━━━━━ RECORD EXTRACTS ━━━━━
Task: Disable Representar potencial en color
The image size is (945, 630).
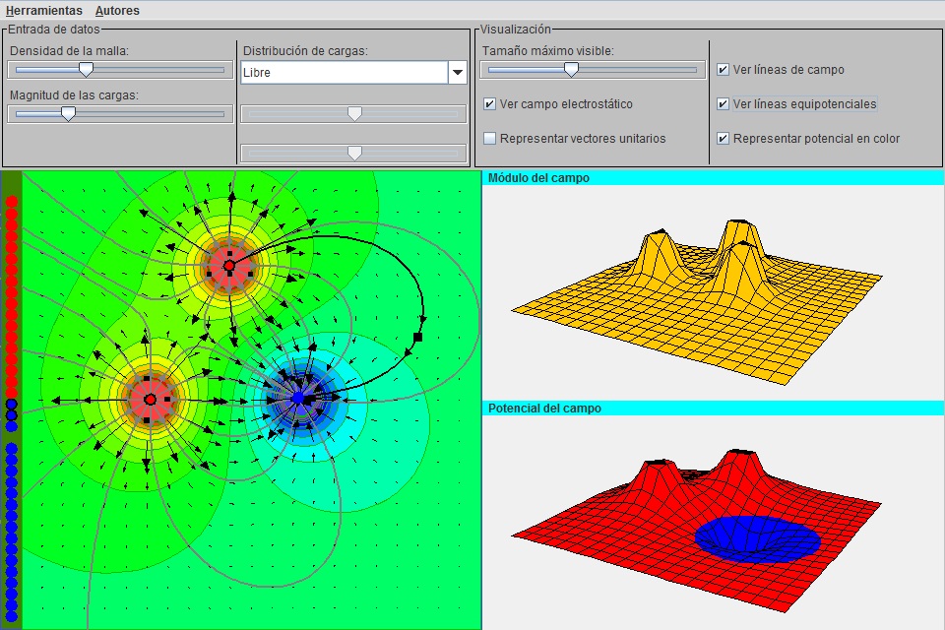Action: click(x=724, y=139)
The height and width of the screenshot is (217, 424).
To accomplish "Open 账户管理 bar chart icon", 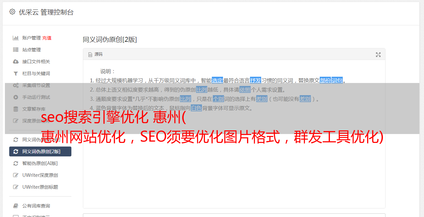I will coord(15,38).
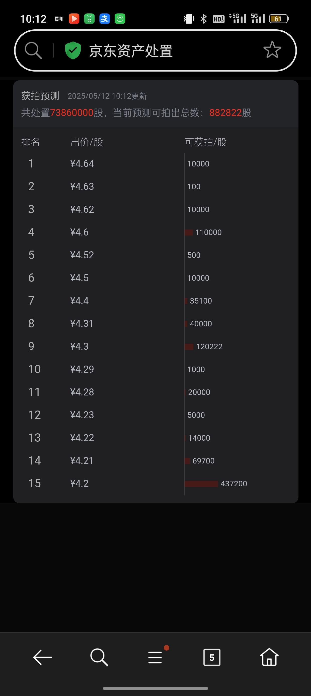
Task: Tap the red 73860000 disposal total
Action: 72,113
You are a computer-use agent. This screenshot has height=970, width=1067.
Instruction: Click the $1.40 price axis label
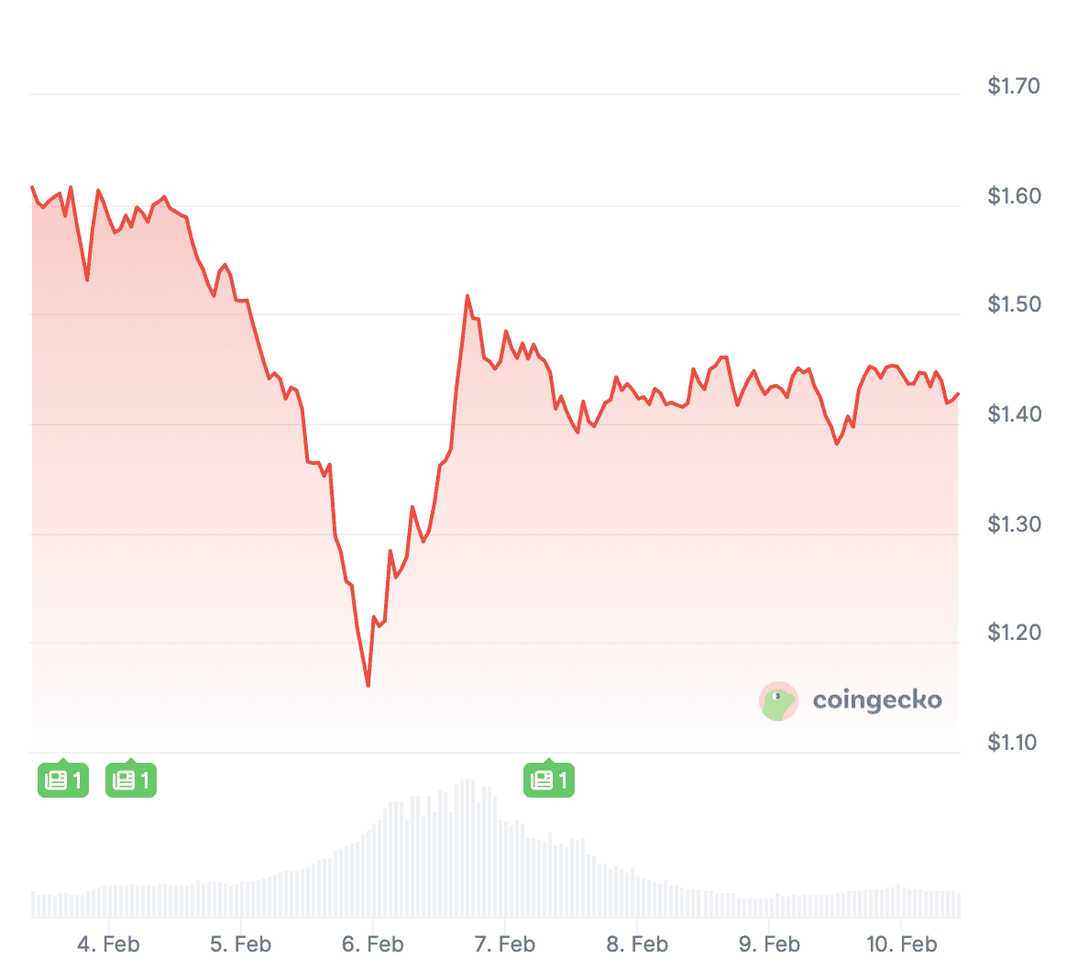[1013, 414]
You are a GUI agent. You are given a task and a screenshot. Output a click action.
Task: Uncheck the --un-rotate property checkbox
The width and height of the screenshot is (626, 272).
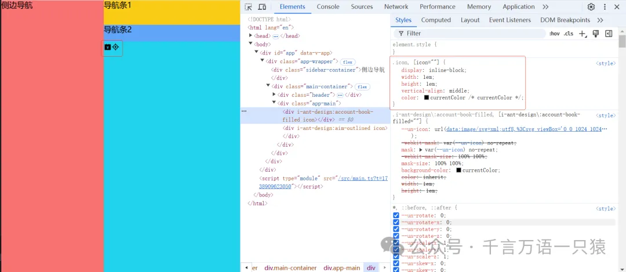pyautogui.click(x=396, y=215)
━━━━━
TASK. Look through the entries for the string "agent". Every line that has it belongs in the answer.

EXERCISE ANSWER.
You are a computer-use agent. This screenshot has height=970, width=1067.
You are a GUI agent. You are given a task and a screenshot. Output a click action.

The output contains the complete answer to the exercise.